パイプ椅子に身をもたせかけて、始まったお経を聞くともなく聞く。お坊さんも当然遠隔参加だ。もうグラスを付けたり外したりする気は起きなかったから、お坊さんはちゃんとお坊さんの格好で祭壇の前に正座し続けて、よくわからない言葉を唱えてた。ふと興味が湧いて字幕をオンにしてみると、ちゃんとお経も翻訳されて表示される。
――シャーリプトラよ、
この世においては、物質的現象には実体がないのであり、実体がないからこそ、物質的現象で(あり得るので)ある。

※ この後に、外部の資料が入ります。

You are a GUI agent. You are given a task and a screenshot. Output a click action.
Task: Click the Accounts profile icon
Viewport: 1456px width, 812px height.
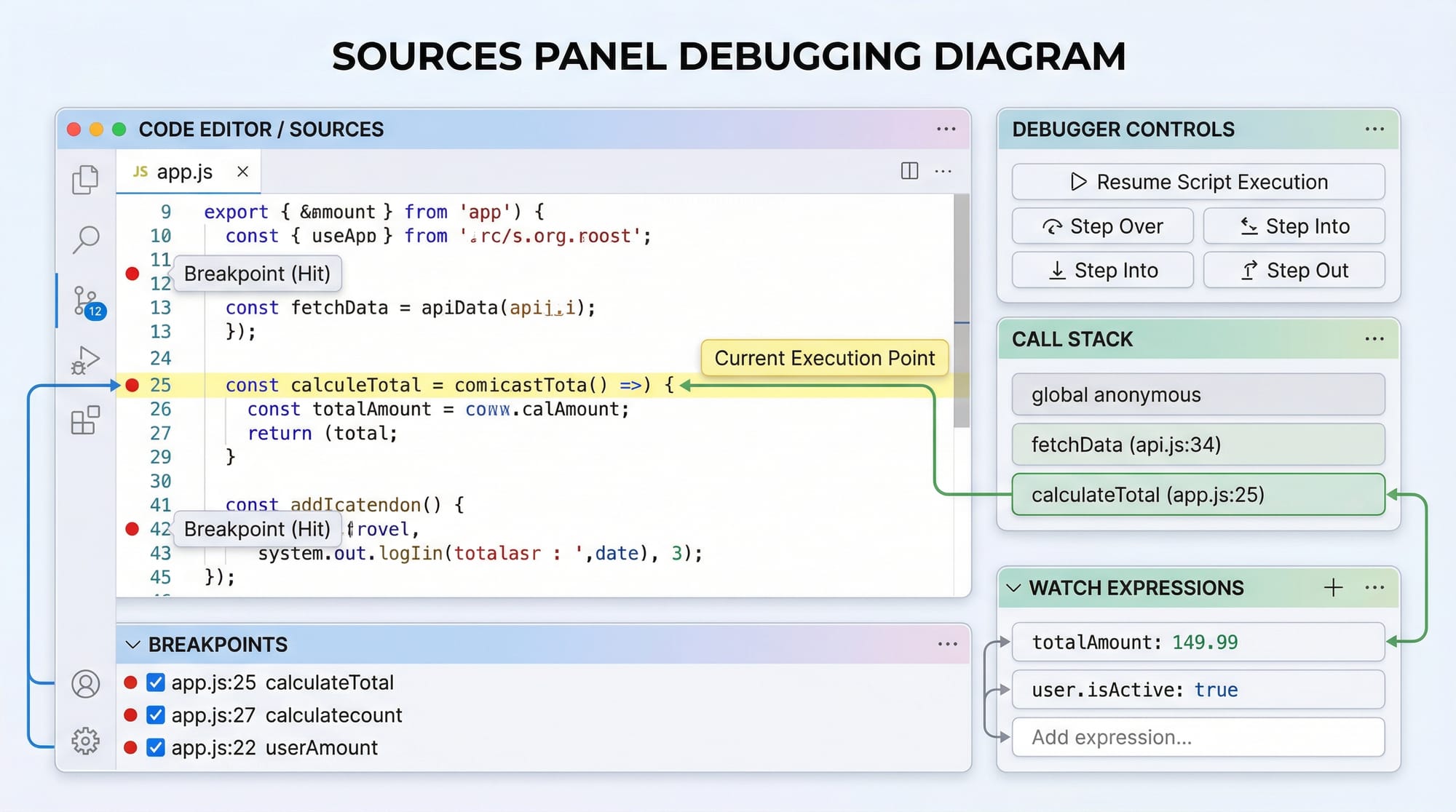85,684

実体がないといっても、それは物質的現象を離れてはいない。また、物質的現象は実体がないことを離れて物質的現象であるのではない。
これと同じように、感覚も、表象も、意志も、知識も、すべて実体がないのである。
なんだか難しいな、て解説してる記事に飛んでみて、意味がわかるとぶっ刺されたみたいにハッとした。ていうかこれ、機械すらない時のことばなのに、なんか今とスゲーリンクしてんの。仏? の言おうとしてたこととは違う意味なのかもだけど、生活の大半をオンラインで過ごして、ごはんと運動と寝るのにリアルに戻る、今の生活。当たり前にそうやって暮らしてきたけど、じゃあ私の身体ってなに。国から支給された栄養剤を飲んで、ハンバーグ、お寿司、オムライス、全部味知ってる、日差しや雨、風、知ってる。春の桜、夏の新緑、秋は紅葉冬は雪、知ってる、でもぜんぶ脳に与えられる感覚として。実体? どっちが実体なんだろ、もう私はオンラインが実体みたいにして暮らしてる。オンラインから落ちてリアルに来たら、そう、来たら。オンラインに戻ってリアルに行くんだ、私は、身体が有る意味ってなんだろ、すっと背筋を伸ばす、グラスの電源を切る。白い物体から音が絶えず流れる。声じゃない。白い物体がふとこちら側に正面を向ける、光がこちらに投げかけられる、目じゃない。卵型の下部にある穴が横に広がる、口じゃない! ほんものの頭ががんがんして、手首のリストが心拍上昇を察知してピピと音を立てる、仏壇の前にスクリーンが出た。かつて、おばあちゃんが若い頃に流行ったらしいSNSのアプリ、に投稿していた動画、若いおばあちゃんはリアルに居て、そこに合成された画質の悪いウサギの耳がぴょこぴょこ動く。動物園でにこにこ笑う五歳児のおばあちゃん、制服を着て高校へ通うおばあちゃん、VRゴーグルつけて大きな画面に向かってきゃあきゃあ言ってるおばあちゃん、オンラインに始めて入って撮ったスクリーンショット、そうしてリアルは呑み込まれていって、リアルの残滓のなかで暮らして、でもリアルにある身体だけはリアルから逃れられないから、こうやって死が訪れる。
「おつかれさま、式のあとは、宴会にしたから楽しんでいってください、さようなら!」
と記録されたおばあちゃんのデータがまた再生されて、式は閉じた。